>> Begin Page excerpt

The threat to the Downs

To set the scene: People have been walking, running, playing, dog-walking, kite-flying and just sitting on The Downs for hundreds of years. It's a nicely unkempt, tapering strip of land that runs east from Herne Bay to Reculver Country Park, sloping down from the sunlit uplands to the exceptionally shiny shingle of the north Kent coast.

Long, long ago, most of what is now The Downs was part of the Beltinge Estate (map), owned by Thomas Dence. With the passing years, the Beltinge Estate was broken into smaller parcels, and around the beginning of the last century this patchwork of land passed into the care of Herne Bay Urban District Council (later transformed by an evil spell into CCC).

When the Council was entrusted with this land, there were conditions (covenants) attached, spelling out what must be done with the land, what could be done with the land, and what mustn't be done with the land. I have highlighted the bits that give me a warm feeling:

"Covenant by Council to keep the land as an open space and pleasure ground for the recreation and use and enjoyment of the public for ever subject to such rules and regulations as the Council their successors and assigns may from time to time make respecting the use and enjoyment of the same with power nevertheless to construct and maintain thereon such shelters seats bandstands kiosks and underground lavatories or conveniences and other buildings and erections suitable or convenient for the use and enjoyment of the said lands and heriditaments as an open space and pleasure ground as the Council shall from time to time think fit but nothing shall be erected built placed or allowed to remain on the said land as shall obstruct the view of any of the houses built or to be built on the two Estates now known as Beacon Hill Estate and The Lees Estate and the land fronting to Beacon Hill and lying between Hilltop Road and Bellevue Road."

(Full stop keys don't get much wear and tear on an average legal keyboard.) So the Council is supposed to be looking after the land, keeping it as an open space for the public, and adding nothing that blocks the view (unless it's a 'something-for-everybody' kind of structure, like the examples given). So far, so good. However...

Towards the end of last year, CCC decided in favour of "the disposal of a small part of the coastal slopes by the granting of a lease of a site for the provision of high quality beach huts".
There have been huts at East Cliff before. Originally they were concrete and brick structures built into the bottom of the slope; with nothing on the slope; with no views obstructed; and were owned and managed by the Council. Later, wooden huts were built on the slope, and obstructing the view: they fell into disuse, were neglected and vandalised to the point of dereliction (photos), and the Council demolished them.

>> End Page excerpt
>> Begin Material provided

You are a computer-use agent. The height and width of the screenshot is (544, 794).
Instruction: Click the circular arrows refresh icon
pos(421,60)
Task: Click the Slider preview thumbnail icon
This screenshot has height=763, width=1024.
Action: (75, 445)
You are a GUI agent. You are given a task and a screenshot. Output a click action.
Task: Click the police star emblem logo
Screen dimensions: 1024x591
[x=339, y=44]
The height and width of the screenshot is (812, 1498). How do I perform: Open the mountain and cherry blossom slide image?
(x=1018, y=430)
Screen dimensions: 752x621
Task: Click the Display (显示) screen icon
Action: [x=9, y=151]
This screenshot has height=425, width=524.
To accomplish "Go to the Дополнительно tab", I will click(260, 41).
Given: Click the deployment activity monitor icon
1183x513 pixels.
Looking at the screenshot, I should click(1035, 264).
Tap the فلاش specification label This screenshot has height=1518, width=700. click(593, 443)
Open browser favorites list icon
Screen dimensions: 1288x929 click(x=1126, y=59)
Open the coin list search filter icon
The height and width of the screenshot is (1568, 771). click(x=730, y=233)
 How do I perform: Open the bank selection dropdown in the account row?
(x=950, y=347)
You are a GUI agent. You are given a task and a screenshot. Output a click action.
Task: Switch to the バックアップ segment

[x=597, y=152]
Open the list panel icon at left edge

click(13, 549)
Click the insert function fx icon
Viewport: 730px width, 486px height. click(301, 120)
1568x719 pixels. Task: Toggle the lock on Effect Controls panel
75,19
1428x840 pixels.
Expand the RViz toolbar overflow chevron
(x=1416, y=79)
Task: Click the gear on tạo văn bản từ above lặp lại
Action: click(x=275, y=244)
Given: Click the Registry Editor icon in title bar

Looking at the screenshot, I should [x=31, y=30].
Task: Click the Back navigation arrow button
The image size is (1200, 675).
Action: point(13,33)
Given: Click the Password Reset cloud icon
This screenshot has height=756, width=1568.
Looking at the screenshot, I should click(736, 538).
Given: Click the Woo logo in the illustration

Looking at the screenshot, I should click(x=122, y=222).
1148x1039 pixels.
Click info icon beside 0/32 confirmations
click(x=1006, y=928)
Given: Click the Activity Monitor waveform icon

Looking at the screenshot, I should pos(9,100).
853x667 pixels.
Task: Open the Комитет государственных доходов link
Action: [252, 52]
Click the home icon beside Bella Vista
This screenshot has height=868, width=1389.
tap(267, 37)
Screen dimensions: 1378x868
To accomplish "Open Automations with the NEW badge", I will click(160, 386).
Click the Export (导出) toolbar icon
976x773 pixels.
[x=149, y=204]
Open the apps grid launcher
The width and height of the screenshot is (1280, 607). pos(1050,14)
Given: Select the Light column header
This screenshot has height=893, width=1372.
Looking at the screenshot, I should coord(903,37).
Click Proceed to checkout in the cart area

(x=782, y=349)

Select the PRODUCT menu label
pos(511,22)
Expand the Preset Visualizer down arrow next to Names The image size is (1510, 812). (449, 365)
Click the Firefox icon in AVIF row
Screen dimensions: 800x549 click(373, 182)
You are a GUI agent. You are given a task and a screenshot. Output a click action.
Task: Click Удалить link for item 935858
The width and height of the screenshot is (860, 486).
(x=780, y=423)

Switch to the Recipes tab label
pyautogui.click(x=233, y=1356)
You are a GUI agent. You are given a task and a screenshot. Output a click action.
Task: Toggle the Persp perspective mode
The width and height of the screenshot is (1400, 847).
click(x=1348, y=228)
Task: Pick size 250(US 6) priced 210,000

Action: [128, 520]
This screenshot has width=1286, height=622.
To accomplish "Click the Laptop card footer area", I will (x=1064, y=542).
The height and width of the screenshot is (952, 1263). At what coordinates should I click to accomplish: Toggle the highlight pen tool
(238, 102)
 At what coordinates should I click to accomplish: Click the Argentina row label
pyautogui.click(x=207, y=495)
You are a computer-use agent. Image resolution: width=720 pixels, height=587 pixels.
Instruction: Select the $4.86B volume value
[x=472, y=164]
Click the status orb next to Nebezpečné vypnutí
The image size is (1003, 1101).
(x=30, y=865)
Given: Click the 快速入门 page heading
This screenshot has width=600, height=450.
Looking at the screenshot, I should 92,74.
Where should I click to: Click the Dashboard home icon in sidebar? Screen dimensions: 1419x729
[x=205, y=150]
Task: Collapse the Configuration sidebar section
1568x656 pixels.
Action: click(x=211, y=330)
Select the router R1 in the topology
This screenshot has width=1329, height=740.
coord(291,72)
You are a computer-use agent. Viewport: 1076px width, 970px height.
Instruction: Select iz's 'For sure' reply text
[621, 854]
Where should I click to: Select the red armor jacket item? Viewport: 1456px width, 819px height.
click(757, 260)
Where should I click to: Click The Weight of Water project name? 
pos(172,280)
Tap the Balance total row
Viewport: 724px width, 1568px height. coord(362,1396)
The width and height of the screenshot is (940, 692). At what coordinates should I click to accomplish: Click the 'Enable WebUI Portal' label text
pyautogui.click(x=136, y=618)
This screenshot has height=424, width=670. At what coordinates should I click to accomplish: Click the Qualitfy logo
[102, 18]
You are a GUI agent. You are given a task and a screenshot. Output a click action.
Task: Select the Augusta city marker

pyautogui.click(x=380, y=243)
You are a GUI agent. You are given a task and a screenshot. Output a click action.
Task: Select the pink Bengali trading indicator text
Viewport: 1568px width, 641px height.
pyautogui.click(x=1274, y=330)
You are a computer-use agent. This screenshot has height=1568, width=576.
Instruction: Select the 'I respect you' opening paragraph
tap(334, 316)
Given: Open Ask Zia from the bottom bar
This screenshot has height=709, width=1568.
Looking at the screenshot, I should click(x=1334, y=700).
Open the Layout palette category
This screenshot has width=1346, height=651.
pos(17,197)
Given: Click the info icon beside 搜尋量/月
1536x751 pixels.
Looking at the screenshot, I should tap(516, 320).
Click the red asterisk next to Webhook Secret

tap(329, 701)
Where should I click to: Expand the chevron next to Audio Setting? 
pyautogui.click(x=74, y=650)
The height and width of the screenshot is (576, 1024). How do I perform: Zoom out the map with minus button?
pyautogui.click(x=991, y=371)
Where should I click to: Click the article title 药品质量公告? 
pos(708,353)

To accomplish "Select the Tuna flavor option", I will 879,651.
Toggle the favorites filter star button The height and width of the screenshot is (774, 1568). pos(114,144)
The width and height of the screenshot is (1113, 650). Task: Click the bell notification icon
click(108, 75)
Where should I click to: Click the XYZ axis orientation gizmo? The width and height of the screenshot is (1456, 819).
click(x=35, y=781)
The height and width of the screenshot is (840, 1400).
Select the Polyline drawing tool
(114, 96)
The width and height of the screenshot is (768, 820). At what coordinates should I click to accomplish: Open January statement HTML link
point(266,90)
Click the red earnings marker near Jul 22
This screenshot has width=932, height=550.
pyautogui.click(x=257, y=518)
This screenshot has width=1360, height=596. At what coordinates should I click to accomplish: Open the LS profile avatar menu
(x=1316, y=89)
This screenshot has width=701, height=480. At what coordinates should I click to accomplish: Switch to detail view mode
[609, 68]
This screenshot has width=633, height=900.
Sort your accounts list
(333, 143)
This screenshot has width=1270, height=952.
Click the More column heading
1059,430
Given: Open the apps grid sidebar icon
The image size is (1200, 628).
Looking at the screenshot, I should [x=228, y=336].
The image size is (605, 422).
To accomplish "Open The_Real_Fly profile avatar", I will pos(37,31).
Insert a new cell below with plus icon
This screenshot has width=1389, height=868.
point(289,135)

>> End Material provided

→ **Task instructions**:
1: Decide whether each statement agrees with the text on the threat to the Downs, answering yes or no and quoting the deciding words: (a) The Downs runs west from Herne Bay to Reculver Country Park. (b) The original concrete and brick huts at East Cliff were owned and managed by the Council. (c) The Beltinge Estate was owned by Thomas Dence.
2: Using the text on the threat to the Downs, explain why the Council is not supposed to add structures that block the view.
3: Answer these questions from the text on the threat to the Downs:
(a) Which council first took care of the land?
(b) For what did CCC decide to grant a lease of a site?
(c) Where were the original concrete and brick huts at East Cliff built?

→ **Solutions in order**:
1:
(a) No: "runs east from Herne Bay to Reculver Country Park"
(b) Yes: "were owned and managed by the Council"
(c) Yes: "owned by Thomas Dence"

2: When the land passed to the Council, a covenant was attached. It states that nothing shall be erected, built, placed or allowed to remain that obstructs the view of the houses on the Beacon Hill Estate, The Lees Estate, and the land fronting Beacon Hill between Hilltop Road and Bellevue Road. The only allowance is for things like shelters, seats, bandstands, kiosks and underground lavatories that serve the public's use of the land as an open space.

3:
(a) Herne Bay Urban District Council
(b) The provision of high quality beach huts
(c) Into the bottom of the slope